Consigne écrite: Réécrivez, s'il vous plaît, les enregistrements depuis la ligne qui contient « In order to click on cursor » jusqu'à la fin, en changeant « signature » en « logo » sans rien modifier d'autre.

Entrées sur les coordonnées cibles
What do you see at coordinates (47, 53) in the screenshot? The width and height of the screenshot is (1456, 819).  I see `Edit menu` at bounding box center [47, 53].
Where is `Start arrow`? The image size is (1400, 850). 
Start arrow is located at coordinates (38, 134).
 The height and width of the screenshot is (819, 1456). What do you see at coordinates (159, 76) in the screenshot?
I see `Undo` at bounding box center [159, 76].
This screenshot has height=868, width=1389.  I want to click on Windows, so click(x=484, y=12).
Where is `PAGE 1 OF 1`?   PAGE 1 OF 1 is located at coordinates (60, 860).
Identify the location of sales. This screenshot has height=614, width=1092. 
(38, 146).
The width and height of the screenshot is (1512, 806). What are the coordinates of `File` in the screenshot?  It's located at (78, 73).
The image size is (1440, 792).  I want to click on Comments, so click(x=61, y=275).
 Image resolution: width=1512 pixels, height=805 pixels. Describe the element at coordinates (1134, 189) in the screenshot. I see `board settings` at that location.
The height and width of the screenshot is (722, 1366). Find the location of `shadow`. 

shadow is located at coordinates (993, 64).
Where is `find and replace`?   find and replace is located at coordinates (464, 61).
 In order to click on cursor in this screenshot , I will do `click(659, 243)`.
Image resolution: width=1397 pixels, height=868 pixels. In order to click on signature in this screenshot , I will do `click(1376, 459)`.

La réponse:
 In order to click on cursor in this screenshot , I will do `click(659, 243)`.
Image resolution: width=1397 pixels, height=868 pixels. In order to click on logo in this screenshot , I will do `click(1376, 459)`.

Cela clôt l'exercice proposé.